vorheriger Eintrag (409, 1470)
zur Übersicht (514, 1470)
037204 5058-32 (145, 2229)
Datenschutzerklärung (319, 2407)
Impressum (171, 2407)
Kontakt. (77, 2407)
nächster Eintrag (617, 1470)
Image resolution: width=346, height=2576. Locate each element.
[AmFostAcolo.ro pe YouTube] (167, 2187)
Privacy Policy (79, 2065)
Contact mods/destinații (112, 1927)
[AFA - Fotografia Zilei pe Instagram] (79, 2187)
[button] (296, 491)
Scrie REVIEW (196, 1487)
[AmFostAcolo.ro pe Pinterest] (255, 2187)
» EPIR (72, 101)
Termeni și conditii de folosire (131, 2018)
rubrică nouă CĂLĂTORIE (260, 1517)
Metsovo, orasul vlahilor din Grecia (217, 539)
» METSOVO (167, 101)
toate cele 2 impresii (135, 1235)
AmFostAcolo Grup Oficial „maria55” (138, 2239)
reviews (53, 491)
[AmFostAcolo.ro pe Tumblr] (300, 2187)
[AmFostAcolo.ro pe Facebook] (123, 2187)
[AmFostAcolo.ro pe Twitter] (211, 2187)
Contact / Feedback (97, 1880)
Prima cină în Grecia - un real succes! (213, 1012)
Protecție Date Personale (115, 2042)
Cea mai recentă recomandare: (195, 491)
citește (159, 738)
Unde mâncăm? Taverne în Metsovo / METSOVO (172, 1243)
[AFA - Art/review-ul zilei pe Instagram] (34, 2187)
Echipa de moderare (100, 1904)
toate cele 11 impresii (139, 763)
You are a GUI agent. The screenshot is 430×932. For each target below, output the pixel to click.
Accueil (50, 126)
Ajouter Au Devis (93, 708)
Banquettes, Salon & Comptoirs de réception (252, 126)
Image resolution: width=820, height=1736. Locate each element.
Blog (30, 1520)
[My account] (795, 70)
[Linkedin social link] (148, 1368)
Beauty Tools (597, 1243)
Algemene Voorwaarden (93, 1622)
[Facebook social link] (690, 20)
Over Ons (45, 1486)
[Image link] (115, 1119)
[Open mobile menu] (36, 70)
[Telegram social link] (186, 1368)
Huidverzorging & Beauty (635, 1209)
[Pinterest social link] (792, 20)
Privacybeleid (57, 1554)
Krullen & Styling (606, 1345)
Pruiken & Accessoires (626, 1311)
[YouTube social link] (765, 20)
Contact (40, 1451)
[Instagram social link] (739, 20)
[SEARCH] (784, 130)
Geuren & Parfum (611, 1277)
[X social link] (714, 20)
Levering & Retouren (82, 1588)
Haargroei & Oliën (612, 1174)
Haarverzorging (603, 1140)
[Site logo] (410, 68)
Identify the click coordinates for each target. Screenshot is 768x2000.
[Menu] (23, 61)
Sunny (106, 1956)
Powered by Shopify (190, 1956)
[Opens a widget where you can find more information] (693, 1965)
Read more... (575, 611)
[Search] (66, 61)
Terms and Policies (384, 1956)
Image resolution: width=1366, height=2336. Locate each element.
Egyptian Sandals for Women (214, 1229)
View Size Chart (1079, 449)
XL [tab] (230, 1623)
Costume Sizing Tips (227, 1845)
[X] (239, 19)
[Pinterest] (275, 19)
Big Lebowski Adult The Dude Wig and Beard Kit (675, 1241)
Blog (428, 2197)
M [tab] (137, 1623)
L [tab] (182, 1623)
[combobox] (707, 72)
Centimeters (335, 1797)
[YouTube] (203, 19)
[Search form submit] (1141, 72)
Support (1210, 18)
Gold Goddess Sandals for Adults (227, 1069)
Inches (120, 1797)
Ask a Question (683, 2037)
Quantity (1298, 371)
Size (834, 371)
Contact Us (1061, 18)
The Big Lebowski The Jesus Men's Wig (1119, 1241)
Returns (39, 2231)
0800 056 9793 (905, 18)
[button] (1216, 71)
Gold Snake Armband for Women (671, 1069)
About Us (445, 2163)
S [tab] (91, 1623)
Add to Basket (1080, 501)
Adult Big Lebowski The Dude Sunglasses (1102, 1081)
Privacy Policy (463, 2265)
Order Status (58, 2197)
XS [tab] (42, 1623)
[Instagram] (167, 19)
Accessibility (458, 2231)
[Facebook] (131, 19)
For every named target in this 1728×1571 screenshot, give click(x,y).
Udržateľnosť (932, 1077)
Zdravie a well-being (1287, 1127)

+ + + + +

= Your objective =
Exactly as given, please retype all the entries.

= Your solution =
vorheriger Eintrag (409, 1470)
zur Übersicht (514, 1470)
037204 5058-32 (145, 2229)
Datenschutzerklärung (319, 2407)
Impressum (171, 2407)
Kontakt. (77, 2407)
nächster Eintrag (617, 1470)
Image resolution: width=346, height=2576. Locate each element.
[AmFostAcolo.ro pe YouTube] (167, 2187)
Privacy Policy (79, 2065)
Contact mods/destinații (112, 1927)
[AFA - Fotografia Zilei pe Instagram] (79, 2187)
[button] (296, 491)
Scrie REVIEW (196, 1487)
[AmFostAcolo.ro pe Pinterest] (255, 2187)
» EPIR (72, 101)
Termeni și conditii de folosire (131, 2018)
rubrică nouă CĂLĂTORIE (260, 1517)
Metsovo, orasul vlahilor din Grecia (217, 539)
» METSOVO (167, 101)
toate cele 2 impresii (135, 1235)
AmFostAcolo Grup Oficial „maria55” (138, 2239)
reviews (53, 491)
[AmFostAcolo.ro pe Tumblr] (300, 2187)
[AmFostAcolo.ro pe Facebook] (123, 2187)
[AmFostAcolo.ro pe Twitter] (211, 2187)
Contact / Feedback (97, 1880)
Prima cină în Grecia - un real succes! (213, 1012)
Protecție Date Personale (115, 2042)
Cea mai recentă recomandare: (195, 491)
citește (159, 738)
Unde mâncăm? Taverne în Metsovo / METSOVO (172, 1243)
[AFA - Art/review-ul zilei pe Instagram] (34, 2187)
Echipa de moderare (100, 1904)
toate cele 11 impresii (139, 763)
You are a GUI agent. The screenshot is 430×932. For each target below, output the pixel to click.
Accueil (50, 126)
Ajouter Au Devis (93, 708)
Banquettes, Salon & Comptoirs de réception (252, 126)
Image resolution: width=820, height=1736. Locate each element.
Blog (30, 1520)
[My account] (795, 70)
[Linkedin social link] (148, 1368)
Beauty Tools (597, 1243)
Algemene Voorwaarden (93, 1622)
[Facebook social link] (690, 20)
Over Ons (45, 1486)
[Image link] (115, 1119)
[Open mobile menu] (36, 70)
[Telegram social link] (186, 1368)
Huidverzorging & Beauty (635, 1209)
[Pinterest social link] (792, 20)
Privacybeleid (57, 1554)
Krullen & Styling (606, 1345)
Pruiken & Accessoires (626, 1311)
[YouTube social link] (765, 20)
Contact (40, 1451)
[Instagram social link] (739, 20)
[SEARCH] (784, 130)
Geuren & Parfum (611, 1277)
[X social link] (714, 20)
Levering & Retouren (82, 1588)
Haargroei & Oliën (612, 1174)
Haarverzorging (603, 1140)
[Site logo] (410, 68)
Identify the click coordinates for each target. Screenshot is 768x2000.
[Menu] (23, 61)
Sunny (106, 1956)
Powered by Shopify (190, 1956)
[Opens a widget where you can find more information] (693, 1965)
Read more... (575, 611)
[Search] (66, 61)
Terms and Policies (384, 1956)
Image resolution: width=1366, height=2336. Locate each element.
Egyptian Sandals for Women (214, 1229)
View Size Chart (1079, 449)
XL [tab] (230, 1623)
Costume Sizing Tips (227, 1845)
[X] (239, 19)
[Pinterest] (275, 19)
Big Lebowski Adult The Dude Wig and Beard Kit (675, 1241)
Blog (428, 2197)
M [tab] (137, 1623)
L [tab] (182, 1623)
[combobox] (707, 72)
Centimeters (335, 1797)
[YouTube] (203, 19)
[Search form submit] (1141, 72)
Support (1210, 18)
Gold Goddess Sandals for Adults (227, 1069)
Inches (120, 1797)
Ask a Question (683, 2037)
Quantity (1298, 371)
Size (834, 371)
Contact Us (1061, 18)
The Big Lebowski The Jesus Men's Wig (1119, 1241)
Returns (39, 2231)
0800 056 9793 (905, 18)
[button] (1216, 71)
Gold Snake Armband for Women (671, 1069)
About Us (445, 2163)
S [tab] (91, 1623)
Add to Basket (1080, 501)
Adult Big Lebowski The Dude Sunglasses (1102, 1081)
Privacy Policy (463, 2265)
Order Status (58, 2197)
XS [tab] (42, 1623)
[Instagram] (167, 19)
Accessibility (458, 2231)
[Facebook] (131, 19)
For every named target in this 1728×1571 screenshot, give click(x,y).
Udržateľnosť (932, 1077)
Zdravie a well-being (1287, 1127)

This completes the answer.